Quase 15 dias após a substituição do SUSfácil pelo novo sistema de regulação em saúde implantado pelo Governo de Minas Gerais, a Prefeitura de Juiz de Fora volta a manifestar preocupação com os impactos da mudança. Para o Executivo Municipal, as dificuldades observadas desde a implantação da Central de Operações para Regulação Estadual (CORE) reforçam os questionamentos apresentados por diversos municípios mineiros durante o processo de transição, impactando negativamente o atendimento em saúde prestado à população.
Até o presente momento, 672 pacientes de outros municípios acabaram sendo atendidos em hospitais e unidades de saúde de Juiz de Fora, 93 deles no Hospital de Pronto Socorro (HPS). Ao menos 67 deles são casos de pessoas do estado do Rio de Janeiro, além de cinco de pessoas do Estado de São Paulo, oriundos de cidades como Guaratinguetá e Pindamonhangaba.
Segundo a Secretaria de Saúde de Juiz de Fora, os problemas começam no próprio gerenciamento das informações dos pacientes. De acordo com a pasta, a nova plataforma não permite a anexação de documentos, como exames, ao histórico dos usuários.
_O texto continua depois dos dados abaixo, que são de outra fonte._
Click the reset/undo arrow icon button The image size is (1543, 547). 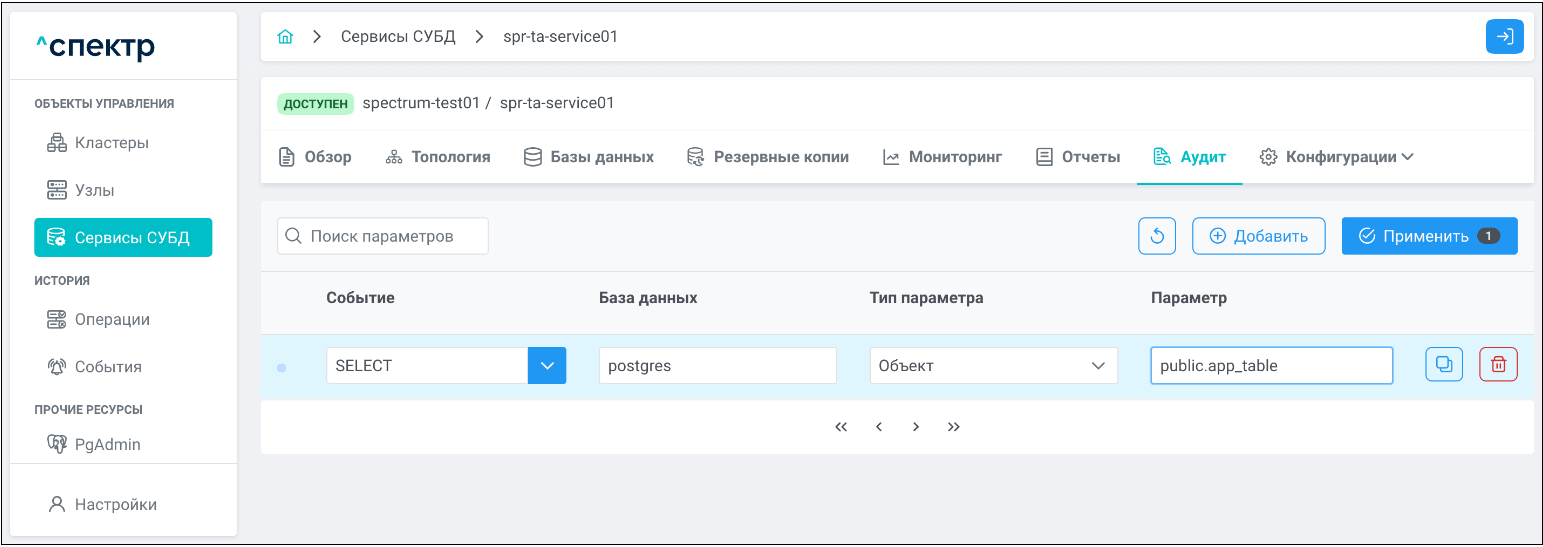pos(1157,236)
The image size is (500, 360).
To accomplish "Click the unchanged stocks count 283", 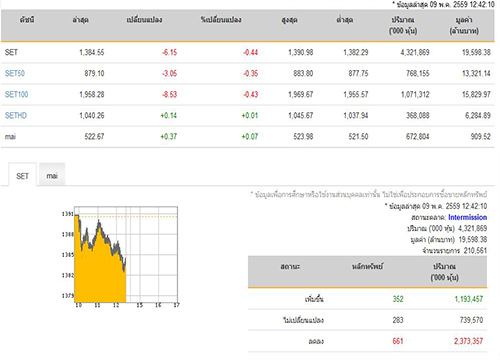I will (398, 320).
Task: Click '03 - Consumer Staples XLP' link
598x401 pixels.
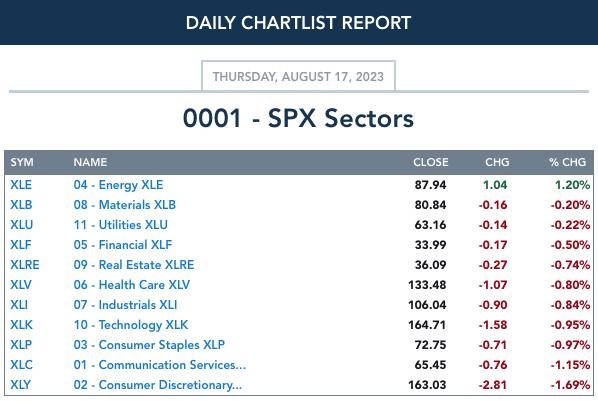Action: 149,345
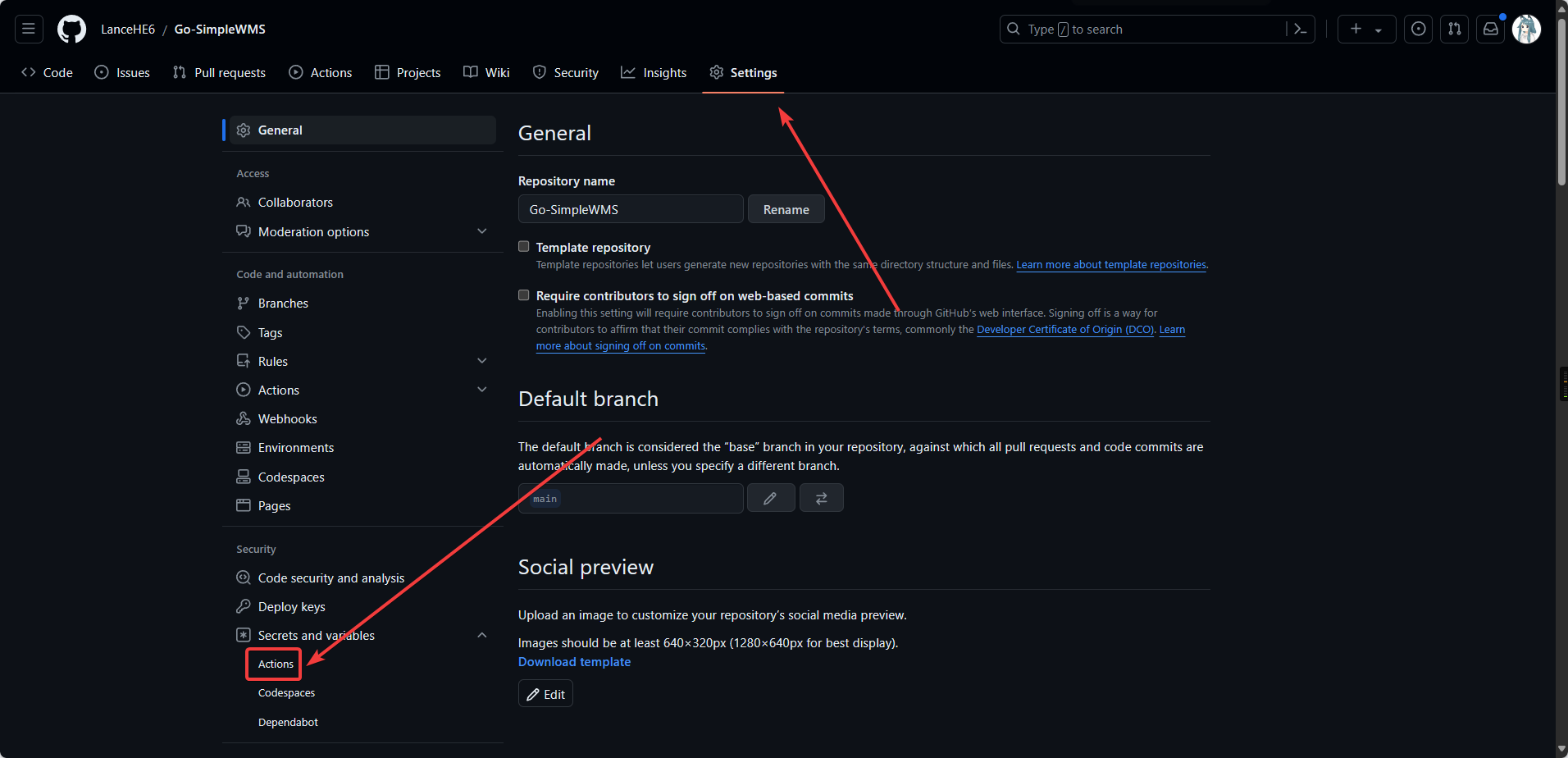Open the create new plus dropdown

pos(1365,30)
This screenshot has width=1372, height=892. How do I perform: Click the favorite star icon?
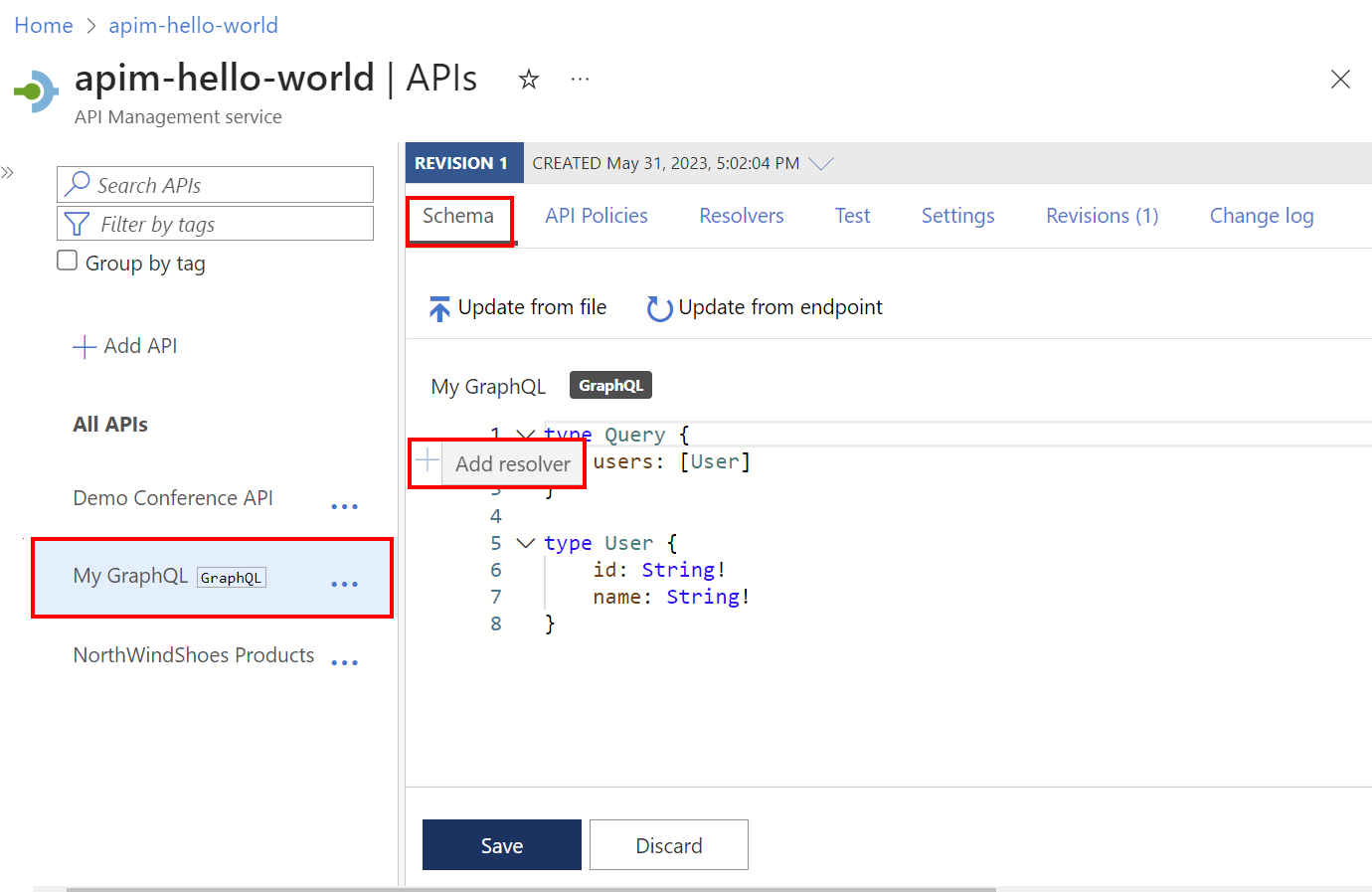(529, 80)
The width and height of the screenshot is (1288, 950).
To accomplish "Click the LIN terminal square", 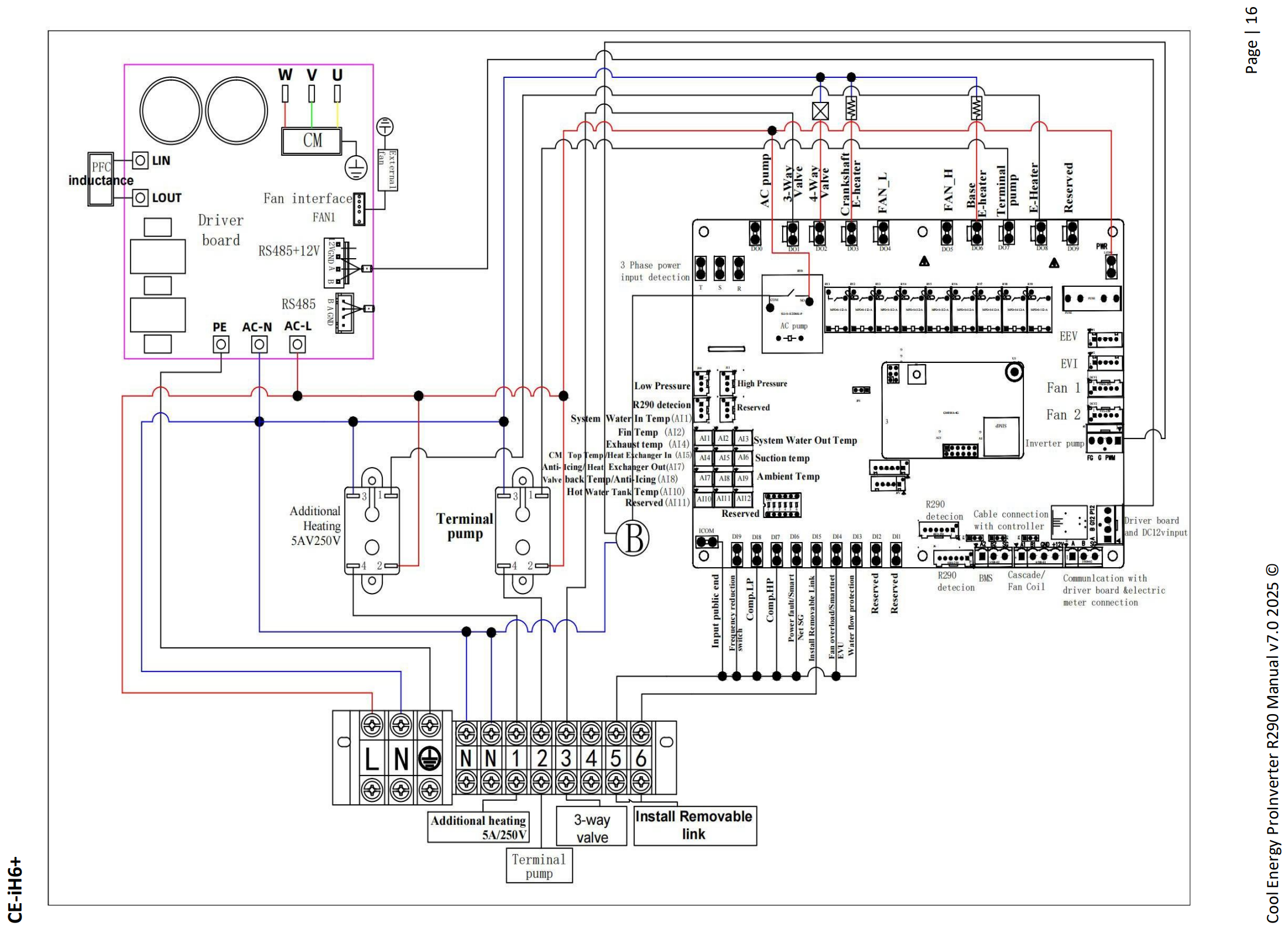I will coord(140,160).
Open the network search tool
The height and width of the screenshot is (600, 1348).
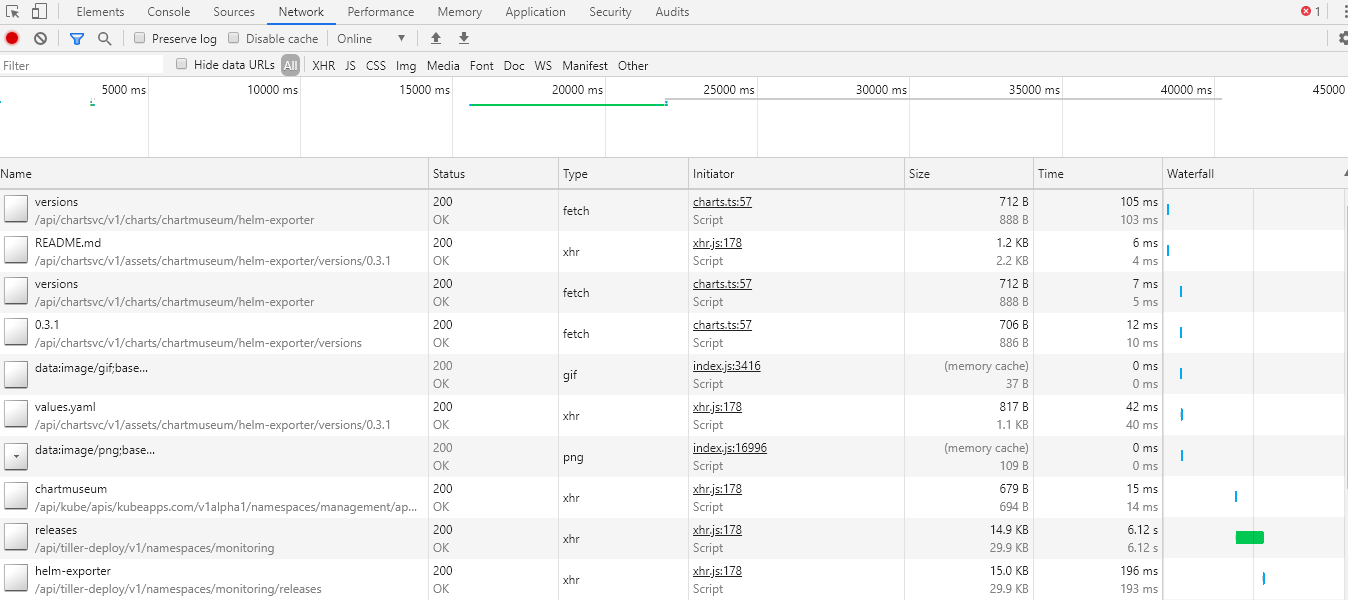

Além disso, o sistema ampliou a quantidade de etapas manuais necessárias para o cadastramento e a atualização de dados, exigindo, em alguns casos, a inserção repetida das mesmas informações.
A gestão da nova plataforma também é alvo de questionamentos por parte da Secretaria de Saúde. Segundo a pasta, não há uniformidade nos critérios que definem os perfis com acesso ao sistema, com baixa rastreabilidade dos registros, o que compromete etapas do processo de regulação.
Até o momento, a experiência observada pelo município aponta para o acúmulo progressivo de solicitações e para dificuldades no acompanhamento dos critérios de priorização dos pacientes. De acordo com a Secretaria, esse cenário prejudica a consolidação da fila de usuários que aguardam atendimento e dificulta o monitoramento da disponibilidade e da utilização dos recursos assistenciais.
De acordo com a Secretaria de Saúde, os problemas identificados desde a implantação do CORE têm refletido diretamente no atendimento aos usuários. A pasta relata maior lentidão nos fluxos regulatórios, demora na disponibilização de leitos e falhas no encaminhamento de pacientes.
O caso mais recente foi registrado no domingo, 7, quando um paciente de Carangola, município localizado a cerca de 243 quilômetros de Juiz de Fora, foi encaminhado ao Hospital João Penido sem passar pelo processo padrão de regulação.
A Secretaria de Saúde ainda alerta para dificuldades no campo da fiscalização e de prestação de contas. O novo sistema dificulta a realização de processos de auditoria de fluxos e de decisões regulatórias, além de possuir baixa capacidade de geração de indicadores gerenciais, essenciais para processos de avaliação e melhoria da gestão em regulação.
A expectativa da Secretaria é que os reflexos dessas dificuldades se tornem mais evidentes nos próximos dias, especialmente diante da possibilidade de aumento da judicialização de demandas relacionadas à regulação, bem como da ampliação do tempo de espera por leitos e procedimentos.
A Prefeitura de Juiz de Fora reafirma a solicitação ao Governo de Minas Gerais para que reavalie a implantação do novo sistema e repactue, junto aos municípios mineiros, o processo de regulação em saúde. Paralelamente, o Município informa que mantém diálogo com o Ministério Público e com o Poder Judiciário na busca por soluções consensuais para o tema.